Re: PyNIO problems -- Hoijarvi 10:21, 10 July 2009 (EDT)
What is the extra character? If it's 0x00, I could just read the string and it will compare correctly to 'X'.
CF-1.0 checker
There is an online checker linked at http://cf-pcmdi.llnl.gov/conformance/compliance-checker.
This checker can validate CF-1.0 to 1.4 and is apparently written in Python. It would be perfect if we could simply use that instead of having to do our own development. Unfortunately I was not able to find a downloadable version so far. I have no idea if they are willing to release it at all, but if we can get it, it would save us quite some work. I have tried it with one of our files yesterday and I only got a stack trace back, so I guess it's not all that robust just yet. So it seems they could use some help with bugfixing anyway. Does anyone know more about this? Maybe we can arrange something to get the code?
location and format of logfiles
As stated before, I would like to move the logs directory out of the static directory. On Linux I would like to put it to /var/log/OWS or something like that, no idea where it should go on Windows. The main idea is to prevent access to the logs via the web server.
I'm also wondering about the log format. For me it would be much more handy if the Logs would come in Apache-Format. Then I could use the existing logwatch-scripts to do some analysis and summaries easily.
Re: location and format of logfiles -- Hoijarvi 10:24, 10 July 2009 (EDT)
Do whatever you please with logs. They have not been a priority for me, and I don't depend on any formats. Using a standard format is an obvious choice.
misc
- "Allow queries across longitude, from 179..-179 or 359..1 as a two-degree query, as the spec says." I did not find that in the specs so far. Does it mean you only have to support a two-degree query or should every query across the longitude be supported? I will try to add this to pync3 today.
- "Improve the admin tool to give better error messages and progress messages." With the added check tool it already gives a little more info about what could be wrong, but of course that is far from complete.
- "2009-06-04: After being used for some datasets at Datafed, we get the first external developer, M. Decker, to contribute to the source code. He adds Unicode support." I did not do real unicode support so far. We have talked about it and came to the conclusion that it was a bad idea before NetCDF4. The only thing related to charsets is in the check tool. It converts non-ASCII characters in string attributes.
Re: misc -- Hoijarvi 10:31, 9 July 2009 (EDT)

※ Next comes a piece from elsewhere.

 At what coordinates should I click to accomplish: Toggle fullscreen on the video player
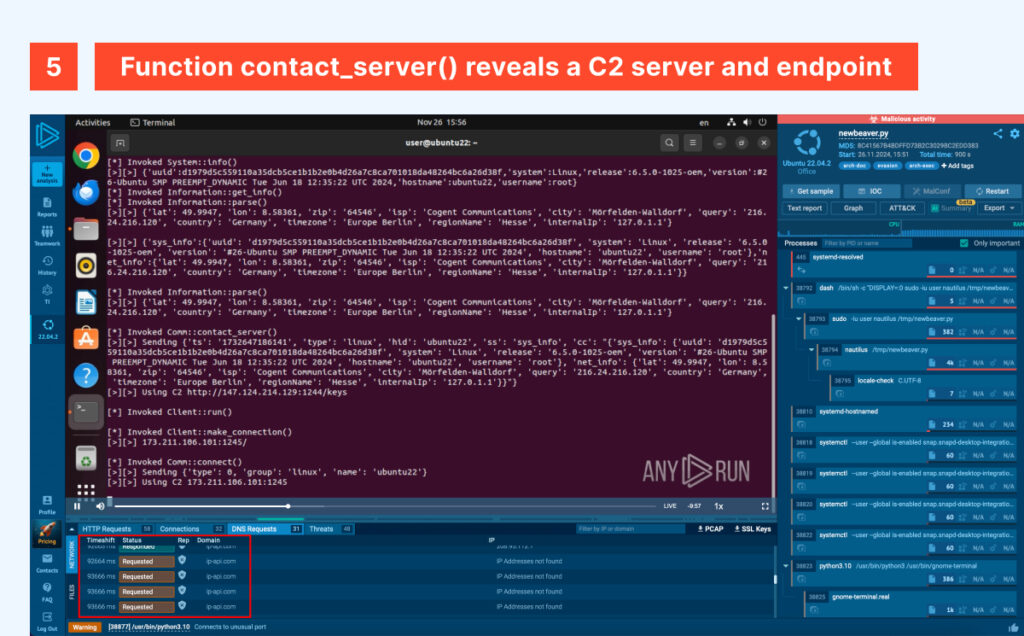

In document 06-083r8 WCS 1.1
7.7.2 Spanning the antimeridian of a geographic CRS
In a geographic CRS, longitude values are often defined with a finite extent (e.g., from -180 degrees to +180 degrees). The minimum and maximum longitude limits define a single line (on the ellipsoid, sphere, or cylinder), known as the antimeridian, across which longitude values are discontinuous: as this line is crossed, longitude changes abruptly (e.g., going West from a little more than -180 degrees to a little less than +180 degrees). This necessitates an “extended” interpretation of the Bounding Box definition:
A Bounding Box defined in a geographic CRS (or a WGS84BoundingBox) whose LowerCorner longitude is greater than that of its UpperCorner shall describe a region that crosses the longitude discontinuity.
I'll also changed the unicode to non-ascii characters.